> WHAT THE TASK REQUIRES
Each line in the listing is to be restated exactly.

> RECORDS SUPPLIED
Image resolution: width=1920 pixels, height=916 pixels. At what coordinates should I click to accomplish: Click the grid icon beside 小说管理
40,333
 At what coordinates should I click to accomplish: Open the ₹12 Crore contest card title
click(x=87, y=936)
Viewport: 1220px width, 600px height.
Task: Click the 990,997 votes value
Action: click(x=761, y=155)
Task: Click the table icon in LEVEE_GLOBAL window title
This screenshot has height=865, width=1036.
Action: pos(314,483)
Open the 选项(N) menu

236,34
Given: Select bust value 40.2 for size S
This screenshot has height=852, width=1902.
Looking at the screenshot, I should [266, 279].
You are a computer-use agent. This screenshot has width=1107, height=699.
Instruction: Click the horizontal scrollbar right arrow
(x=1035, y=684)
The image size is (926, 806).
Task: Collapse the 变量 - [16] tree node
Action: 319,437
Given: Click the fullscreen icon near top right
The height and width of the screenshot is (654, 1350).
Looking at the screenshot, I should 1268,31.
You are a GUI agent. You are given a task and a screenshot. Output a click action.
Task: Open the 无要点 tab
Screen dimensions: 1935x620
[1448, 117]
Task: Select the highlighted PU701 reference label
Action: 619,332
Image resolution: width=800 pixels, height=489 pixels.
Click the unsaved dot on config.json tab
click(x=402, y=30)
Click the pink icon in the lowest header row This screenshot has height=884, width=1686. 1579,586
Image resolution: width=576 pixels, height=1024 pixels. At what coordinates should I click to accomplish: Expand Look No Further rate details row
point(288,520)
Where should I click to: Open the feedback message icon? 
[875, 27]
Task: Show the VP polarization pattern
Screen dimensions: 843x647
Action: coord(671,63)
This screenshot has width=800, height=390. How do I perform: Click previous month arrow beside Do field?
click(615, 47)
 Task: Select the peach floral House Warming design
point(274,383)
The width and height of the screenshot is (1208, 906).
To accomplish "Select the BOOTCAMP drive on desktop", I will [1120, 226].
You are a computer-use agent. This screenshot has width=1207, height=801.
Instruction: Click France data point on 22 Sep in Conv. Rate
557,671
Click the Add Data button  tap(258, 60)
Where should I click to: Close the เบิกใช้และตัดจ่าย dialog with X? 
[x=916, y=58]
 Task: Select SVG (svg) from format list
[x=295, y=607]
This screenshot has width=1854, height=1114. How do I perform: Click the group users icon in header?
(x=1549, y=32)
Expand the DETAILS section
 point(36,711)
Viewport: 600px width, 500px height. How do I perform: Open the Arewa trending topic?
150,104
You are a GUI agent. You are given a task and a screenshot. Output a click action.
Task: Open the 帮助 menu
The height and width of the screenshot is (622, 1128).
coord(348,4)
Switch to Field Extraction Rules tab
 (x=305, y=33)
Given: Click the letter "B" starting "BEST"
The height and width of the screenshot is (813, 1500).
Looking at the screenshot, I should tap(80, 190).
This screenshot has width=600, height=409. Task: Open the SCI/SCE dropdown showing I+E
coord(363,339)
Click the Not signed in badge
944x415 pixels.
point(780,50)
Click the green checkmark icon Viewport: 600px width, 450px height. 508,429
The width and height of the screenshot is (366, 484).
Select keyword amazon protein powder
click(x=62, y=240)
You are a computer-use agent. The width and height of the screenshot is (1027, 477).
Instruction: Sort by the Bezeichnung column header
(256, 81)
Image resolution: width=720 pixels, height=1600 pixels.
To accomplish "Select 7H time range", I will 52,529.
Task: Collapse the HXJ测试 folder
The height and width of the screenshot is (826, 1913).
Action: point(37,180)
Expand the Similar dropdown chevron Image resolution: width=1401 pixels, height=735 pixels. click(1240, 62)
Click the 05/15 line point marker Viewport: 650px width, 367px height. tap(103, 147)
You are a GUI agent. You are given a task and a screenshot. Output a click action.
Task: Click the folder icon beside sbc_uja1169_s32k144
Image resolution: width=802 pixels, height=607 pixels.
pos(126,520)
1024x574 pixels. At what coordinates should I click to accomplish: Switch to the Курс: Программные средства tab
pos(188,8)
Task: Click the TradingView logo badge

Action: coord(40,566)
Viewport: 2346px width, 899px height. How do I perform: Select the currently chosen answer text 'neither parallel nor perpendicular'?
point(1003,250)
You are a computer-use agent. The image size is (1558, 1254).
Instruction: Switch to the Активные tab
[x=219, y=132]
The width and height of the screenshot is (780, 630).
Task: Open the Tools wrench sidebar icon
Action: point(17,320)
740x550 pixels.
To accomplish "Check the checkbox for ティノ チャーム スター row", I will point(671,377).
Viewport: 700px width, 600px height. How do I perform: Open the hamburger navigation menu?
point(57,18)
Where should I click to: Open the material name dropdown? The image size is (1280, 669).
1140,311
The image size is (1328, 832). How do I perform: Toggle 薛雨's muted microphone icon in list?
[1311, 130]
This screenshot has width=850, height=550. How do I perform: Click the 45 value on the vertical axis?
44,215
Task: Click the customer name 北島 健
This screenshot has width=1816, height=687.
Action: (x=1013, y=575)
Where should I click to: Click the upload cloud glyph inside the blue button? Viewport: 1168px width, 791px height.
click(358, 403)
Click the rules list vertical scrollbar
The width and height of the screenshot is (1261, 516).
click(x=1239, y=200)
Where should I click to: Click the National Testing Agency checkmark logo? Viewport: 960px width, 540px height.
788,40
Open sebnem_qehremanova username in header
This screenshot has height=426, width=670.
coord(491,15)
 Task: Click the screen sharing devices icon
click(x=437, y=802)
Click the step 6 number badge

> SOLUTION FOR THIS PROBLEM
Image resolution: width=1920 pixels, height=916 pixels. At what coordinates should I click to accomplish: Click the grid icon beside 小说管理
40,333
 At what coordinates should I click to accomplish: Open the ₹12 Crore contest card title
click(x=87, y=936)
Viewport: 1220px width, 600px height.
Task: Click the 990,997 votes value
Action: click(x=761, y=155)
Task: Click the table icon in LEVEE_GLOBAL window title
This screenshot has height=865, width=1036.
Action: pos(314,483)
Open the 选项(N) menu

236,34
Given: Select bust value 40.2 for size S
This screenshot has height=852, width=1902.
Looking at the screenshot, I should [266, 279].
You are a computer-use agent. This screenshot has width=1107, height=699.
Instruction: Click the horizontal scrollbar right arrow
(x=1035, y=684)
The image size is (926, 806).
Task: Collapse the 变量 - [16] tree node
Action: 319,437
Given: Click the fullscreen icon near top right
The height and width of the screenshot is (654, 1350).
Looking at the screenshot, I should 1268,31.
You are a GUI agent. You are given a task and a screenshot. Output a click action.
Task: Open the 无要点 tab
Screen dimensions: 1935x620
[1448, 117]
Task: Select the highlighted PU701 reference label
Action: 619,332
Image resolution: width=800 pixels, height=489 pixels.
Click the unsaved dot on config.json tab
click(x=402, y=30)
Click the pink icon in the lowest header row This screenshot has height=884, width=1686. 1579,586
Image resolution: width=576 pixels, height=1024 pixels. At what coordinates should I click to accomplish: Expand Look No Further rate details row
point(288,520)
Where should I click to: Open the feedback message icon? 
[875, 27]
Task: Show the VP polarization pattern
Screen dimensions: 843x647
Action: coord(671,63)
This screenshot has width=800, height=390. How do I perform: Click previous month arrow beside Do field?
click(615, 47)
 Task: Select the peach floral House Warming design
point(274,383)
The width and height of the screenshot is (1208, 906).
To accomplish "Select the BOOTCAMP drive on desktop", I will [1120, 226].
You are a computer-use agent. This screenshot has width=1207, height=801.
Instruction: Click France data point on 22 Sep in Conv. Rate
557,671
Click the Add Data button  tap(258, 60)
Where should I click to: Close the เบิกใช้และตัดจ่าย dialog with X? 
[x=916, y=58]
 Task: Select SVG (svg) from format list
[x=295, y=607]
This screenshot has width=1854, height=1114. How do I perform: Click the group users icon in header?
(x=1549, y=32)
Expand the DETAILS section
 point(36,711)
Viewport: 600px width, 500px height. How do I perform: Open the Arewa trending topic?
150,104
You are a GUI agent. You are given a task and a screenshot. Output a click action.
Task: Open the 帮助 menu
The height and width of the screenshot is (622, 1128).
coord(348,4)
Switch to Field Extraction Rules tab
 (x=305, y=33)
Given: Click the letter "B" starting "BEST"
The height and width of the screenshot is (813, 1500).
Looking at the screenshot, I should tap(80, 190).
This screenshot has width=600, height=409. Task: Open the SCI/SCE dropdown showing I+E
coord(363,339)
Click the Not signed in badge
944x415 pixels.
point(780,50)
Click the green checkmark icon Viewport: 600px width, 450px height. 508,429
The width and height of the screenshot is (366, 484).
Select keyword amazon protein powder
click(x=62, y=240)
You are a computer-use agent. The width and height of the screenshot is (1027, 477).
Instruction: Sort by the Bezeichnung column header
(256, 81)
Image resolution: width=720 pixels, height=1600 pixels.
To accomplish "Select 7H time range", I will 52,529.
Task: Collapse the HXJ测试 folder
The height and width of the screenshot is (826, 1913).
Action: point(37,180)
Expand the Similar dropdown chevron Image resolution: width=1401 pixels, height=735 pixels. click(1240, 62)
Click the 05/15 line point marker Viewport: 650px width, 367px height. tap(103, 147)
You are a GUI agent. You are given a task and a screenshot. Output a click action.
Task: Click the folder icon beside sbc_uja1169_s32k144
Image resolution: width=802 pixels, height=607 pixels.
pos(126,520)
1024x574 pixels. At what coordinates should I click to accomplish: Switch to the Курс: Программные средства tab
pos(188,8)
Task: Click the TradingView logo badge

Action: coord(40,566)
Viewport: 2346px width, 899px height. How do I perform: Select the currently chosen answer text 'neither parallel nor perpendicular'?
point(1003,250)
You are a computer-use agent. The image size is (1558, 1254).
Instruction: Switch to the Активные tab
[x=219, y=132]
The width and height of the screenshot is (780, 630).
Task: Open the Tools wrench sidebar icon
Action: point(17,320)
740x550 pixels.
To accomplish "Check the checkbox for ティノ チャーム スター row", I will point(671,377).
Viewport: 700px width, 600px height. How do I perform: Open the hamburger navigation menu?
point(57,18)
Where should I click to: Open the material name dropdown? The image size is (1280, 669).
1140,311
The image size is (1328, 832). How do I perform: Toggle 薛雨's muted microphone icon in list?
[1311, 130]
This screenshot has width=850, height=550. How do I perform: Click the 45 value on the vertical axis?
44,215
Task: Click the customer name 北島 健
This screenshot has width=1816, height=687.
Action: (x=1013, y=575)
Where should I click to: Click the upload cloud glyph inside the blue button? Viewport: 1168px width, 791px height.
click(358, 403)
Click the rules list vertical scrollbar
The width and height of the screenshot is (1261, 516).
click(x=1239, y=200)
Where should I click to: Click the National Testing Agency checkmark logo? Viewport: 960px width, 540px height.
788,40
Open sebnem_qehremanova username in header
This screenshot has height=426, width=670.
coord(491,15)
 Task: Click the screen sharing devices icon
click(x=437, y=802)
Click the step 6 number badge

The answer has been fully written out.